Record excerpts.
- - - -

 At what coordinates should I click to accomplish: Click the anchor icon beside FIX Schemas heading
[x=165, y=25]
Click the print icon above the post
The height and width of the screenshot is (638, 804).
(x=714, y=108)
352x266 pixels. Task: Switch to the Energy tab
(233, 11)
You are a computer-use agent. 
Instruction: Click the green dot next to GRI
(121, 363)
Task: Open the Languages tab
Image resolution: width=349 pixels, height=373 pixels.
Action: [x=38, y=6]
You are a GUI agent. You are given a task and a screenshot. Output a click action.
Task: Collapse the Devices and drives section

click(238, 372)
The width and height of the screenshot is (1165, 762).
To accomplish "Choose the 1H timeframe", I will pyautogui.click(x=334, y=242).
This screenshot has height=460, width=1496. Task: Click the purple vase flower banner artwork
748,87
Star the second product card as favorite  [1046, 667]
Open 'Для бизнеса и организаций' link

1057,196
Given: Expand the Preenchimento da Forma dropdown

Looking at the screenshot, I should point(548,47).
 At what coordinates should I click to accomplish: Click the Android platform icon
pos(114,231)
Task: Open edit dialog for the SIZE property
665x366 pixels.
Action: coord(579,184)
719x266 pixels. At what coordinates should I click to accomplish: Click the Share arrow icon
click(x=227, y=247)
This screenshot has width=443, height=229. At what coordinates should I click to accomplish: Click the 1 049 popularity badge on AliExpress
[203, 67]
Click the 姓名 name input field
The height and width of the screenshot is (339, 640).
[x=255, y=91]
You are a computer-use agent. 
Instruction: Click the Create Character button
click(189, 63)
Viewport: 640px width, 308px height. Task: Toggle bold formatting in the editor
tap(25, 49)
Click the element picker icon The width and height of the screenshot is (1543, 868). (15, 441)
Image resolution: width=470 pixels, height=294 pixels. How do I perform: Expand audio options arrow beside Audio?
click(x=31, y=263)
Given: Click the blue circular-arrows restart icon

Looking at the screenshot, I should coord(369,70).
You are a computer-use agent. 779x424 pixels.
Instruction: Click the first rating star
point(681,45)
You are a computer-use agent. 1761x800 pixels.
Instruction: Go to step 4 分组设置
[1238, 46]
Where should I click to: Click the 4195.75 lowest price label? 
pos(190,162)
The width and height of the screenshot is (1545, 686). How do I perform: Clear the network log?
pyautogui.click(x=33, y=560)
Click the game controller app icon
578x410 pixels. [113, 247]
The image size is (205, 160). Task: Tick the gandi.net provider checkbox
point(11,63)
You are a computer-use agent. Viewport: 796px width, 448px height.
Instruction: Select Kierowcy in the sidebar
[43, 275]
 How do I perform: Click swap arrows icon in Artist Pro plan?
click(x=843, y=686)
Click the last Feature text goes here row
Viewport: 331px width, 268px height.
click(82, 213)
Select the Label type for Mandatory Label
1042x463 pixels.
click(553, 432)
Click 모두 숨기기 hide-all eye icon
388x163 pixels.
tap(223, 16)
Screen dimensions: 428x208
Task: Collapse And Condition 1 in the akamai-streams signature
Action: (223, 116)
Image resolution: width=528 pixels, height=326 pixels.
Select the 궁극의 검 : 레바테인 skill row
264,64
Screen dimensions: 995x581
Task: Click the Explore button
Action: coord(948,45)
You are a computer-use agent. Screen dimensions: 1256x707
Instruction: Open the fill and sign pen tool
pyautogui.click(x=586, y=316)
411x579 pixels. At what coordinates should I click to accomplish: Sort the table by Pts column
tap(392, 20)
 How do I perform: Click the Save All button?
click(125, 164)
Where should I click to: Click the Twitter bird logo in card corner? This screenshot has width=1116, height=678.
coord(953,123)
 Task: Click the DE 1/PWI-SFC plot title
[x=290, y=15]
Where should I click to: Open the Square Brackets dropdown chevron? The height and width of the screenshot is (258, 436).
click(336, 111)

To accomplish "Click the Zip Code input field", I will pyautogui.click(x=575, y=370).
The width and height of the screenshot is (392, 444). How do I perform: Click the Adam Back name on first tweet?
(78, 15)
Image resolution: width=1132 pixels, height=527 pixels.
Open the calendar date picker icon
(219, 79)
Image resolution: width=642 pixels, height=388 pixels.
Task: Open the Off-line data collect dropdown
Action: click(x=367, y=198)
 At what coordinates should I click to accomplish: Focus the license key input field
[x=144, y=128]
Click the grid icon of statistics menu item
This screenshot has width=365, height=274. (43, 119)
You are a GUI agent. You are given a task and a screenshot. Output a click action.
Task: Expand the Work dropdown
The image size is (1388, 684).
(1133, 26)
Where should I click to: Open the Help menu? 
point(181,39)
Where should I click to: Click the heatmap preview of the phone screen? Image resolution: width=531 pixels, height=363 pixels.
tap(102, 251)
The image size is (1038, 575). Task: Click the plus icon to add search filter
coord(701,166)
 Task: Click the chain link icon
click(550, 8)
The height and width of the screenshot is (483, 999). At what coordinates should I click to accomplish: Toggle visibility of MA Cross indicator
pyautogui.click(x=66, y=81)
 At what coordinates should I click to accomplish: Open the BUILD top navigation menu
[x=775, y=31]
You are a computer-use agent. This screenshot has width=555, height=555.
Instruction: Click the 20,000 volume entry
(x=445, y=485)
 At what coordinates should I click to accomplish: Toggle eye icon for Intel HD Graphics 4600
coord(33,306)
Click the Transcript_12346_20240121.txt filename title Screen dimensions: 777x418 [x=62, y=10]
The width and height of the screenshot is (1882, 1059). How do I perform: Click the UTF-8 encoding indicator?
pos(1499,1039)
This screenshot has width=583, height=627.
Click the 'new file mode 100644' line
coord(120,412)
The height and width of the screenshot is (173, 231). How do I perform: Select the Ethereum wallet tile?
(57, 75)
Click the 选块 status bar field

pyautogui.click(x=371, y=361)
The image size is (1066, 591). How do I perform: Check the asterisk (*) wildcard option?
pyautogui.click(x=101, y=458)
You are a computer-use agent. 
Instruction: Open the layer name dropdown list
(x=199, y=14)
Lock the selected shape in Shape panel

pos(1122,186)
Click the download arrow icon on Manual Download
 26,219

- - - -

Problem requirements.
Can you print all of the data above again, line for line and unchanged?

Solution.
 At what coordinates should I click to accomplish: Click the anchor icon beside FIX Schemas heading
[x=165, y=25]
Click the print icon above the post
The height and width of the screenshot is (638, 804).
(x=714, y=108)
352x266 pixels. Task: Switch to the Energy tab
(233, 11)
You are a computer-use agent. 
Instruction: Click the green dot next to GRI
(121, 363)
Task: Open the Languages tab
Image resolution: width=349 pixels, height=373 pixels.
Action: [x=38, y=6]
You are a GUI agent. You are given a task and a screenshot. Output a click action.
Task: Collapse the Devices and drives section

click(238, 372)
The width and height of the screenshot is (1165, 762).
To accomplish "Choose the 1H timeframe", I will pyautogui.click(x=334, y=242).
This screenshot has height=460, width=1496. Task: Click the purple vase flower banner artwork
748,87
Star the second product card as favorite  [1046, 667]
Open 'Для бизнеса и организаций' link

1057,196
Given: Expand the Preenchimento da Forma dropdown

Looking at the screenshot, I should point(548,47).
 At what coordinates should I click to accomplish: Click the Android platform icon
pos(114,231)
Task: Open edit dialog for the SIZE property
665x366 pixels.
Action: coord(579,184)
719x266 pixels. At what coordinates should I click to accomplish: Click the Share arrow icon
click(x=227, y=247)
This screenshot has width=443, height=229. At what coordinates should I click to accomplish: Click the 1 049 popularity badge on AliExpress
[203, 67]
Click the 姓名 name input field
The height and width of the screenshot is (339, 640).
[x=255, y=91]
You are a computer-use agent. 
Instruction: Click the Create Character button
click(189, 63)
Viewport: 640px width, 308px height. Task: Toggle bold formatting in the editor
tap(25, 49)
Click the element picker icon The width and height of the screenshot is (1543, 868). (15, 441)
Image resolution: width=470 pixels, height=294 pixels. How do I perform: Expand audio options arrow beside Audio?
click(x=31, y=263)
Given: Click the blue circular-arrows restart icon

Looking at the screenshot, I should coord(369,70).
You are a computer-use agent. 779x424 pixels.
Instruction: Click the first rating star
point(681,45)
You are a computer-use agent. 1761x800 pixels.
Instruction: Go to step 4 分组设置
[1238, 46]
Where should I click to: Click the 4195.75 lowest price label? 
pos(190,162)
The width and height of the screenshot is (1545, 686). How do I perform: Clear the network log?
pyautogui.click(x=33, y=560)
Click the game controller app icon
578x410 pixels. [113, 247]
The image size is (205, 160). Task: Tick the gandi.net provider checkbox
point(11,63)
You are a computer-use agent. Viewport: 796px width, 448px height.
Instruction: Select Kierowcy in the sidebar
[43, 275]
 How do I perform: Click swap arrows icon in Artist Pro plan?
click(x=843, y=686)
Click the last Feature text goes here row
Viewport: 331px width, 268px height.
click(82, 213)
Select the Label type for Mandatory Label
1042x463 pixels.
click(553, 432)
Click 모두 숨기기 hide-all eye icon
388x163 pixels.
tap(223, 16)
Screen dimensions: 428x208
Task: Collapse And Condition 1 in the akamai-streams signature
Action: (223, 116)
Image resolution: width=528 pixels, height=326 pixels.
Select the 궁극의 검 : 레바테인 skill row
264,64
Screen dimensions: 995x581
Task: Click the Explore button
Action: coord(948,45)
You are a computer-use agent. Screen dimensions: 1256x707
Instruction: Open the fill and sign pen tool
pyautogui.click(x=586, y=316)
411x579 pixels. At what coordinates should I click to accomplish: Sort the table by Pts column
tap(392, 20)
 How do I perform: Click the Save All button?
click(125, 164)
Where should I click to: Click the Twitter bird logo in card corner? This screenshot has width=1116, height=678.
coord(953,123)
 Task: Click the DE 1/PWI-SFC plot title
[x=290, y=15]
Where should I click to: Open the Square Brackets dropdown chevron? The height and width of the screenshot is (258, 436).
click(336, 111)

To accomplish "Click the Zip Code input field", I will pyautogui.click(x=575, y=370).
The width and height of the screenshot is (392, 444). How do I perform: Click the Adam Back name on first tweet?
(78, 15)
Image resolution: width=1132 pixels, height=527 pixels.
Open the calendar date picker icon
(219, 79)
Image resolution: width=642 pixels, height=388 pixels.
Task: Open the Off-line data collect dropdown
Action: click(x=367, y=198)
 At what coordinates should I click to accomplish: Focus the license key input field
[x=144, y=128]
Click the grid icon of statistics menu item
This screenshot has width=365, height=274. (43, 119)
You are a GUI agent. You are given a task and a screenshot. Output a click action.
Task: Expand the Work dropdown
The image size is (1388, 684).
(1133, 26)
Where should I click to: Open the Help menu? 
point(181,39)
Where should I click to: Click the heatmap preview of the phone screen? Image resolution: width=531 pixels, height=363 pixels.
tap(102, 251)
The image size is (1038, 575). Task: Click the plus icon to add search filter
coord(701,166)
 Task: Click the chain link icon
click(550, 8)
The height and width of the screenshot is (483, 999). At what coordinates should I click to accomplish: Toggle visibility of MA Cross indicator
pyautogui.click(x=66, y=81)
 At what coordinates should I click to accomplish: Open the BUILD top navigation menu
[x=775, y=31]
You are a computer-use agent. This screenshot has width=555, height=555.
Instruction: Click the 20,000 volume entry
(x=445, y=485)
 At what coordinates should I click to accomplish: Toggle eye icon for Intel HD Graphics 4600
coord(33,306)
Click the Transcript_12346_20240121.txt filename title Screen dimensions: 777x418 [x=62, y=10]
The width and height of the screenshot is (1882, 1059). How do I perform: Click the UTF-8 encoding indicator?
pos(1499,1039)
This screenshot has width=583, height=627.
Click the 'new file mode 100644' line
coord(120,412)
The height and width of the screenshot is (173, 231). How do I perform: Select the Ethereum wallet tile?
(57, 75)
Click the 选块 status bar field

pyautogui.click(x=371, y=361)
The image size is (1066, 591). How do I perform: Check the asterisk (*) wildcard option?
pyautogui.click(x=101, y=458)
You are a computer-use agent. 
Instruction: Open the layer name dropdown list
(x=199, y=14)
Lock the selected shape in Shape panel

pos(1122,186)
Click the download arrow icon on Manual Download
 26,219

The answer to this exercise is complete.